A violation is “serious” if there is a substantial probability that death or serious physical harm could result from the violative condition. 29 U.S.C. 666(k). Complainant need not show that there is a substantial probability that an accident will occur; she need only show that if an accident occurred, serious physical harm could result. If the possible injury addressed by the regulation is death or serious physical harm, a violation of the regulation is serious. Phelps Dodge Corp. v. OSHRC, 725 F.2d 1237, 1240 (9th Cir. 1984); Dec-Tam Corp., 15 BNA OSHC 2072 (No. 88-

0523, 1993).

 

Applicability of the Standard

 

 

There is no dispute that the trench found at Respondent’s worksite is an excavation covered by the regulations found in Subpart P. Further, the evidence clearly establishes that the exceptions to the standard do not apply. First, although there was some dispute as to whether the soil was properly classified as Type B or Type C, the trench was clearly not made in stable rock. (Tr. 28, 49). Second, the CSHO measured the trench and found it to be approximately seven

(7)  feet deep. (Tr. 26). Alfredo testified that he also believed that the trench was approximately seven feet deep. (Tr. 138). Accordingly, the Court finds that the cited standard applies to the condition indicated in Citation 1, Item 1.

Whether the Terms of the Standard Were Violated


If the exceptions to the standard do not apply, 29 C.F.R. § 1926.652(a)(1) requires an employer to use an “adequate protective system,” designed in accordance with subsections (b) or (c), to protect employees from a cave-in. Whether a particular protective system is considered adequate depends on the type of system an employer chooses. If the employer utilizes sloping or benching, then the employer refers to subsection (b) to determine the proper design parameters. If the employer utilizes shoring or shield systems, then it must refer to subsection (c), which provides the design parameters for such systems depending on soil type. There are four design criteria options available to employers if they utilize the protections provided in subsection (c): (1) OSHA tabulated data; (2) tabulated data from the manufacturer of the protective system; (3) tabulated data approved by a professional engineer; or (4) tabulated data created by a professional engineer. (Tr. 60–70, C-5). This data includes the minimally acceptable measurements for installing shoring, including: (1) the depth of the trench; (2) the vertical distance of the shore (measured from the floor to the hydraulic cylinder); and (3) the horizontal distance between hydraulic cylinders. (Id.). The determination of which set of data to use is contingent upon the type of soil present within the trench. (Tr. 61, C-5).

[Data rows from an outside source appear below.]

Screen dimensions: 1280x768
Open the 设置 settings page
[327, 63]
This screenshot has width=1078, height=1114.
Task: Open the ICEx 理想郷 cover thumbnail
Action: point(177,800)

Respondent implemented a shoring system that utilized hydraulic cylinders or pistons that were oriented vertically and exerted pressure on opposite sides of the trench wall. These cylinders were pressed against vertical piece of aluminum, known as a waler. (Tr. 53). The walers, in turn, were placed in the center of composite sheets[13], known as fin forms, which

 


measured four feet in width by approximately 8 feet in height. (Tr. 50, 55, C-2, C-7). The cylinders are placed in the center of the fin forms and do most of the work of holding up the trench walls; however, the fin forms serve to disperse the pressure of the cylinders across a greater area and prevent sloughing and raveling of the walls. (Tr. 55). At the time of the inspection, only one set of cylinders and fin forms were in Respondent’s trench. (Tr. 65).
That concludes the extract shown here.